EXERCISE BRIEF:
Among the records below, which lines contain the string "Collapse"? Report them.

PROVIDED DATA:
****************

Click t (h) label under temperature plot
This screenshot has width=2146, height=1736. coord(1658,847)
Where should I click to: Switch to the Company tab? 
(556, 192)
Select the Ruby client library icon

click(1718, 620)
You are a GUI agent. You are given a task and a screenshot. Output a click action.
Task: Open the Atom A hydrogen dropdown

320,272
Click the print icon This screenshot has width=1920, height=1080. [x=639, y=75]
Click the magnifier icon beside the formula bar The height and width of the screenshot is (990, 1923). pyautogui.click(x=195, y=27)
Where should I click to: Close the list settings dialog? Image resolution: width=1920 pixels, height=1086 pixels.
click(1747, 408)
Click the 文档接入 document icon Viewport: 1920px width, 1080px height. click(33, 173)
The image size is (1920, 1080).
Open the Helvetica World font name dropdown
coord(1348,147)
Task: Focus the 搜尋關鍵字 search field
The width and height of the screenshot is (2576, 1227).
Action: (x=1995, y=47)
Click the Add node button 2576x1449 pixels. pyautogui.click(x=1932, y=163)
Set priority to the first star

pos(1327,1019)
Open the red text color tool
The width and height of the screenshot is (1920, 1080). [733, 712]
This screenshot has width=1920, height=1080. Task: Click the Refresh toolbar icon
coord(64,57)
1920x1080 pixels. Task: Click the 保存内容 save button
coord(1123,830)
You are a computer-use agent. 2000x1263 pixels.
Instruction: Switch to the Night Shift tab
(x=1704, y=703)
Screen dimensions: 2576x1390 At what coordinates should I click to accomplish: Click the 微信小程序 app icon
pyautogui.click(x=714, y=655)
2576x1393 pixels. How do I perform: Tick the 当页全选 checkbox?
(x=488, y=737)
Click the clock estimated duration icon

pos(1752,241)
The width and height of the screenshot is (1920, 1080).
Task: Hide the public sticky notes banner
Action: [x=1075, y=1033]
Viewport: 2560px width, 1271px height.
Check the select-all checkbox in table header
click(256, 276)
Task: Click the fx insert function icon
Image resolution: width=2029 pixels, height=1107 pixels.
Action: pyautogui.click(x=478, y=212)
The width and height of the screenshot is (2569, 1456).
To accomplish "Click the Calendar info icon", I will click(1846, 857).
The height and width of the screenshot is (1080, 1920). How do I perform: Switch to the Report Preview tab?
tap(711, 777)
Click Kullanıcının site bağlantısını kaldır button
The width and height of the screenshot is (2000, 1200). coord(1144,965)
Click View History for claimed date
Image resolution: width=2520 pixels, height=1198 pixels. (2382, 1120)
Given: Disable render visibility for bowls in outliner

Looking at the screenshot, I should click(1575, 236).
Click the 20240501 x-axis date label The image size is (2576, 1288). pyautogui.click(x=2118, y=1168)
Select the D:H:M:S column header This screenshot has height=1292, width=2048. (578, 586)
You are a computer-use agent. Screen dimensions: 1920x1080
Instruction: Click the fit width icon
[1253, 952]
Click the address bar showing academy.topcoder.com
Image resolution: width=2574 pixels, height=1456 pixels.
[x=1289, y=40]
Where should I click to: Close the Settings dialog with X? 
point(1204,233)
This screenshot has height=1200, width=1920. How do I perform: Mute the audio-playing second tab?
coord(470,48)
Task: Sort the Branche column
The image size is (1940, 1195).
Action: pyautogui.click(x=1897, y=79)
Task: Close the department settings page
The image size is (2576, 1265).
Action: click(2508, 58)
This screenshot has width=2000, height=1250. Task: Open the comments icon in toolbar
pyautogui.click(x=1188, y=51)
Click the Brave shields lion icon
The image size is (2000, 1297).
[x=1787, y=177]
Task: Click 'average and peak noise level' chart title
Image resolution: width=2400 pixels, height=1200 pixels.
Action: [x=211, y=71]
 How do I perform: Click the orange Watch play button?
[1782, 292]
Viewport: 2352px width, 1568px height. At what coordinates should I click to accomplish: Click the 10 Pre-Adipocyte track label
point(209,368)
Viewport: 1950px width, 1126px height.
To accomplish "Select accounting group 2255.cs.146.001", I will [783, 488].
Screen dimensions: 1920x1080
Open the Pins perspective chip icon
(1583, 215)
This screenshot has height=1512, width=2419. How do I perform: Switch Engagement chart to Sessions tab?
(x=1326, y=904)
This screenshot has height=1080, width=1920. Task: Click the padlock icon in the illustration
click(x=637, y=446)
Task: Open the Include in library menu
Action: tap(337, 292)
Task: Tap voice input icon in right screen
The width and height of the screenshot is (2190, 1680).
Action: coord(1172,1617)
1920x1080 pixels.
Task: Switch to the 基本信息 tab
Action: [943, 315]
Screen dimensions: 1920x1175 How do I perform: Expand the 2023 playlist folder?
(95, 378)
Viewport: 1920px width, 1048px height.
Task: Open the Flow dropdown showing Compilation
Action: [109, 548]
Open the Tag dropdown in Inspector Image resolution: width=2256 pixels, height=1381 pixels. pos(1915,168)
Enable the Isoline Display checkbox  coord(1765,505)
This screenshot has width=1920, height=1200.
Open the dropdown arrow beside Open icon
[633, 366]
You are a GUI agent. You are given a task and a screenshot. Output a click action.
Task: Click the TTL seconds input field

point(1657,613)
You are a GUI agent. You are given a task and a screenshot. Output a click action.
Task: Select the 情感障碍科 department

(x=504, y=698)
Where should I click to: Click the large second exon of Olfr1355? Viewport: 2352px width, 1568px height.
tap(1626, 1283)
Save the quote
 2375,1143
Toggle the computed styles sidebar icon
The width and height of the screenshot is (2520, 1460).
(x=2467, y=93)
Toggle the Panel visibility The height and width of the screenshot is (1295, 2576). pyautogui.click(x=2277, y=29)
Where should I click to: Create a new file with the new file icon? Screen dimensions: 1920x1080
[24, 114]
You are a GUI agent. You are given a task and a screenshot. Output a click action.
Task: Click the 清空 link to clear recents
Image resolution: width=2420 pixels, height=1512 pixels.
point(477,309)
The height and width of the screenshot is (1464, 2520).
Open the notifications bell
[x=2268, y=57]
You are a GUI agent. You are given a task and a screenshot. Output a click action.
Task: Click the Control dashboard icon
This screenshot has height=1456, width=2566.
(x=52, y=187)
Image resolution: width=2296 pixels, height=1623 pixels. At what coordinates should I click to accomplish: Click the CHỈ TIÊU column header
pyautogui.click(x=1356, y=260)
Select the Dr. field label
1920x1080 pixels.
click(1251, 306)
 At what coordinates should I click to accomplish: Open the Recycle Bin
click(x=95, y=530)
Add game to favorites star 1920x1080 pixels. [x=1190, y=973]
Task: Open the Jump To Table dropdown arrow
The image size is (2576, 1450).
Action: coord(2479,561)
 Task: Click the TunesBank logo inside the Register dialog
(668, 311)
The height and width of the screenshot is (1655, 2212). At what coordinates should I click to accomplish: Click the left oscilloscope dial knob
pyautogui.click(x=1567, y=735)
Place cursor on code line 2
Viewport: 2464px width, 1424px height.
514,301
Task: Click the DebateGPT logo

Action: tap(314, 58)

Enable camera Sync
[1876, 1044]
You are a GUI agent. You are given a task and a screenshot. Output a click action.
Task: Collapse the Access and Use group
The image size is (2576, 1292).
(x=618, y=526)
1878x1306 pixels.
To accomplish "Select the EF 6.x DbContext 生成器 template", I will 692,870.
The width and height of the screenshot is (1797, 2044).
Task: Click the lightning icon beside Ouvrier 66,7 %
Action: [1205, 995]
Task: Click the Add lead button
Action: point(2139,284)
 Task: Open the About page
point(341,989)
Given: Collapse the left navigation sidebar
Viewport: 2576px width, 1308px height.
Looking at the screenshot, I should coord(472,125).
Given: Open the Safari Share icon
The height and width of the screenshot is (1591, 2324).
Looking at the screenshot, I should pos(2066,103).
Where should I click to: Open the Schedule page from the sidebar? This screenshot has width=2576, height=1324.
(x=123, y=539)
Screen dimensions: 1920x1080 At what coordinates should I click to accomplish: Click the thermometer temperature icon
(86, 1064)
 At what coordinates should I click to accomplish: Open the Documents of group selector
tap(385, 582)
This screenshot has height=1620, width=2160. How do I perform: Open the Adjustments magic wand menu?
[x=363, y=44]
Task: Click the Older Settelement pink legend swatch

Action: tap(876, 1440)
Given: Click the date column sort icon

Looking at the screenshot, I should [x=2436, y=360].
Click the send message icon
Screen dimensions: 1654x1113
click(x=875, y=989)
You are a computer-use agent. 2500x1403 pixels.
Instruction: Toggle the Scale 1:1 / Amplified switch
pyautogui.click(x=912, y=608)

****************

TASK SOLUTION:
Task: Collapse the Access and Use group
Given: Collapse the left navigation sidebar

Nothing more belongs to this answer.